De regreso a Dakar, la capital, es obligado hacer un alto en el pueblo natal de Sédar Senghor, Joal, para visitar su laguna somera y la isla de Fadiouth, con un cementerio común de musulmanes, cristianos y animistas —la muerte no admite distingos—. En los bordes de la laguna mojan sus patas graneros de mijo y viviendas palustres, que atraen un considerable trasiego de cámaras al poblado, con cierta sobredosis de artesanía tradicional. La Taverne du Pêcheur y sus thiof de pescado son buen preludio para la sobremesa que nos aguarda. Porque lo más excitante es acercarse al puerto por la tarde, cuando una febril agitación acompaña a la llegada de cayucos y su botín de pesca. Carritos tirados por caballos esperan la carga en la playa, metidos en el agua, entre una multitud abigarrada de porteadores y tratantes, mientras mujeres vestidas con boubous y pañuelos de brillantes colores disponen en cestas el pescado; mujeres impolutas, altivas como princesas (”femme nue, femme noire / vêtue de ta couleur qui est vie”, les cantó su paisano Seghor). Solo en Saint Louis o Dakar es posible asistir a semejante estallido de vida y color.

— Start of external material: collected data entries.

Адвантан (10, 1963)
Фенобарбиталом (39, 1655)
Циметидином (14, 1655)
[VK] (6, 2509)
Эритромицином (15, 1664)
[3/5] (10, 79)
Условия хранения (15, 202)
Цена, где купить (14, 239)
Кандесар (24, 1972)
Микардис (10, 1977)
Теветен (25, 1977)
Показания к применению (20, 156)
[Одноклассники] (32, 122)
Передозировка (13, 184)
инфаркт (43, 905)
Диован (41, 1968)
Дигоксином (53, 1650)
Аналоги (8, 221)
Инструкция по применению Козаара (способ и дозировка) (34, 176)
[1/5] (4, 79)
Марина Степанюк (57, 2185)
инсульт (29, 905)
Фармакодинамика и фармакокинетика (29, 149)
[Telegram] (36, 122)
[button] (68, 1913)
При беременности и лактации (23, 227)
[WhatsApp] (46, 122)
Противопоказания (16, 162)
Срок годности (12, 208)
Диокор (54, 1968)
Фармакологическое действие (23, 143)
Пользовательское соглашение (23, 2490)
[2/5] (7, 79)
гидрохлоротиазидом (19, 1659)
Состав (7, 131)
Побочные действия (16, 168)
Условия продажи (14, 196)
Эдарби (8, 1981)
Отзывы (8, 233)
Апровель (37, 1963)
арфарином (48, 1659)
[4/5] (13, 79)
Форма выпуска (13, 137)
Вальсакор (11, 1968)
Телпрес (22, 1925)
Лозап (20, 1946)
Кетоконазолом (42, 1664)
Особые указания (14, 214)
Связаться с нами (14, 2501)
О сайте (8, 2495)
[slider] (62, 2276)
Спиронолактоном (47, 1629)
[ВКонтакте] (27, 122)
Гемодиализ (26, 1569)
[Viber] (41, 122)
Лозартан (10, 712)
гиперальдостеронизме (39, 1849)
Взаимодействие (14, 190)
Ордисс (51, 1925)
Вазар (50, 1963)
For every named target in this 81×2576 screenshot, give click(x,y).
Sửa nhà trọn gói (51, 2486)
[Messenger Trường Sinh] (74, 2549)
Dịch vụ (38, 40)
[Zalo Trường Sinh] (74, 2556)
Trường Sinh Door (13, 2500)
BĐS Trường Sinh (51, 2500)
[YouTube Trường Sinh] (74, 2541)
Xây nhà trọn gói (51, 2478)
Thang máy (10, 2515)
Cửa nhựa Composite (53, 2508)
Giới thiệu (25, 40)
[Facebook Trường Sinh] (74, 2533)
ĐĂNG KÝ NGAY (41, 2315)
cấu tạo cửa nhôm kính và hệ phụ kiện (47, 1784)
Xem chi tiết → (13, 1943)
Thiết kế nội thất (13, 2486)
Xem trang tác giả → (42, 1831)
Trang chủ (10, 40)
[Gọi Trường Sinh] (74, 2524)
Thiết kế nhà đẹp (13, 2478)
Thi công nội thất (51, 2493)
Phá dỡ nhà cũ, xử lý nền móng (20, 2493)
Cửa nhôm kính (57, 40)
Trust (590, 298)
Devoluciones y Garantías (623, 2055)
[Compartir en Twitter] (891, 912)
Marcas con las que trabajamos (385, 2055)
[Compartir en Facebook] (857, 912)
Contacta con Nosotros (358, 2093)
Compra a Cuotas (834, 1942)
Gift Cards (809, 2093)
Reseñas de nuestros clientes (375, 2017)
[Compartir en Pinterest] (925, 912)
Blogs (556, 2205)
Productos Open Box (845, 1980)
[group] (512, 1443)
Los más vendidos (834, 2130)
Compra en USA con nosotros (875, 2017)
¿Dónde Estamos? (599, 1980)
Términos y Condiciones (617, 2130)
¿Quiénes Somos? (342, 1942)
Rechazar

Dakar también se reinventa. Tanto como que a unos 30 kilómetros del núcleo urbano actual, se está levantando un nuevo Dakar, partiendo de cero, sobre terrenos yermos. Pero incluso en el casco antiguo, han brotado —gracias a capital chino, que está desplazando a la influencia francesa— novedades tan necesarias como el flamante Museo de las Civilizaciones Negras o, justo enfrente, un moderno Teatro y Centro Cultural. La polaridad entre tradición y modernidad se refleja incluso en lo gastronómico: frente a los platos tradicionales de un clásico como La Calebasse, arropados por música en vivo y una galería de máscaras y arte africano, está la oferta espléndida, en bufé o a la carta, del lujoso hotel King Fahd Palace, asomado a un mar lujurioso.
En el puerto de pescadores de Dakar tiene lugar, al caer la tarde, una llegada de cayucos y venta de pescado similar en colorido a la de Joal. Más tarde, ya anocheciendo, en la vecina playa de Yoff, tiene lugar otro espectáculo que no hay que perderse: el entrenamiento de jóvenes profesionales o aspirantes de lucha senegalesa. Campeones o alevines pugnan semidesnudos y descalzos sobre la arena, jaleados por tambores atronadores. El ritual comienza con danzas grupales, luego cada luchador trata de derribar mediante llave o treta al adversario. Es un deporte muy popular en todo el país y los premios, dentro de un campeonato, pueden ser millonarios (en euros).
El puerto comercial está en la parte opuesta de la península sobre la cual se asienta la ciudad. De sus muelles parten de continuo ferris que llevan en menos de media hora a la isla de Gorea, “la isla de los esclavos”. Y es que desde allí salían hacia América barcos cargados de cautivos. La Casa de los Esclavos, con su siniestro embarcadero, se conserva tal cual y también ha sido declarada por la Unesco patrimonio mundial. La pequeña isla, con sus fachadas ocres, sus tejas rojizas y ambiente colorista, es lo más visitado de Dakar. Y una de esas burbujas privilegiadas para el reposo, la reflexión y el asombro.